(Saved entries)
□ □ □
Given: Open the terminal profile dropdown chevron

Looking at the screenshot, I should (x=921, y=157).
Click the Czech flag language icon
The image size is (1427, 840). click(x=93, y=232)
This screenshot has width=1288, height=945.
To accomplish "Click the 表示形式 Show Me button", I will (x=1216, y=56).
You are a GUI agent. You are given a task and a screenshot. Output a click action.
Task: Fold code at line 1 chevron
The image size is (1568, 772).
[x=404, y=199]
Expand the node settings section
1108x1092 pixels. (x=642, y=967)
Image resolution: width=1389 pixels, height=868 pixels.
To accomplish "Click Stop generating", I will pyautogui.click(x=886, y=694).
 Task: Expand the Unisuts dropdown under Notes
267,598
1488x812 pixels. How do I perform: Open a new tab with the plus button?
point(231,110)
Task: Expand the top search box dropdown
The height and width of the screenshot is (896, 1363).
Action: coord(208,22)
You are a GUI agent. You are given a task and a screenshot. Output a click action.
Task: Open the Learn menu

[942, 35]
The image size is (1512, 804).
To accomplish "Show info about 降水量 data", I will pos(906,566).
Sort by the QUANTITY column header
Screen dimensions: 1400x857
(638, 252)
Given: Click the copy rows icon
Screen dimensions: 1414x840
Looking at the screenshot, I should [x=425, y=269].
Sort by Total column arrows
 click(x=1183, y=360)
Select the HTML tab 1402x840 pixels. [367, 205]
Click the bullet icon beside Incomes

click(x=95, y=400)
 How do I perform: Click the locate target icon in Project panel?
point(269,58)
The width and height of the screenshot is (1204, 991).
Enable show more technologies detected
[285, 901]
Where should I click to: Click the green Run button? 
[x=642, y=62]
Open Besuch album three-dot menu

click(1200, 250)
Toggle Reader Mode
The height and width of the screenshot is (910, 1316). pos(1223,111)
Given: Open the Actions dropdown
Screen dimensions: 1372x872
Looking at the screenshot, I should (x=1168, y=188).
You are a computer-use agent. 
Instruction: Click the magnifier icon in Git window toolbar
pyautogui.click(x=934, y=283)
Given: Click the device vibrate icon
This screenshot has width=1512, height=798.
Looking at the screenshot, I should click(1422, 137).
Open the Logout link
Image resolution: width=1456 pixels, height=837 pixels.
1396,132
□ □ □
ACTION ITEM >>
Exactly repeat the lines above, from the opening line through the one with "You are a computer-use agent.", and include nothing else.

FINAL ANSWER >>
Given: Open the terminal profile dropdown chevron

Looking at the screenshot, I should (x=921, y=157).
Click the Czech flag language icon
The image size is (1427, 840). click(x=93, y=232)
This screenshot has width=1288, height=945.
To accomplish "Click the 表示形式 Show Me button", I will (x=1216, y=56).
You are a GUI agent. You are given a task and a screenshot. Output a click action.
Task: Fold code at line 1 chevron
The image size is (1568, 772).
[x=404, y=199]
Expand the node settings section
1108x1092 pixels. (x=642, y=967)
Image resolution: width=1389 pixels, height=868 pixels.
To accomplish "Click Stop generating", I will pyautogui.click(x=886, y=694).
 Task: Expand the Unisuts dropdown under Notes
267,598
1488x812 pixels. How do I perform: Open a new tab with the plus button?
point(231,110)
Task: Expand the top search box dropdown
The height and width of the screenshot is (896, 1363).
Action: coord(208,22)
You are a GUI agent. You are given a task and a screenshot. Output a click action.
Task: Open the Learn menu

[942, 35]
The image size is (1512, 804).
To accomplish "Show info about 降水量 data", I will pos(906,566).
Sort by the QUANTITY column header
Screen dimensions: 1400x857
(638, 252)
Given: Click the copy rows icon
Screen dimensions: 1414x840
Looking at the screenshot, I should [x=425, y=269].
Sort by Total column arrows
 click(x=1183, y=360)
Select the HTML tab 1402x840 pixels. [367, 205]
Click the bullet icon beside Incomes

click(x=95, y=400)
 How do I perform: Click the locate target icon in Project panel?
point(269,58)
The width and height of the screenshot is (1204, 991).
Enable show more technologies detected
[285, 901]
Where should I click to: Click the green Run button? 
[x=642, y=62]
Open Besuch album three-dot menu

click(1200, 250)
Toggle Reader Mode
The height and width of the screenshot is (910, 1316). pos(1223,111)
Given: Open the Actions dropdown
Screen dimensions: 1372x872
Looking at the screenshot, I should (x=1168, y=188).
You are a computer-use agent. 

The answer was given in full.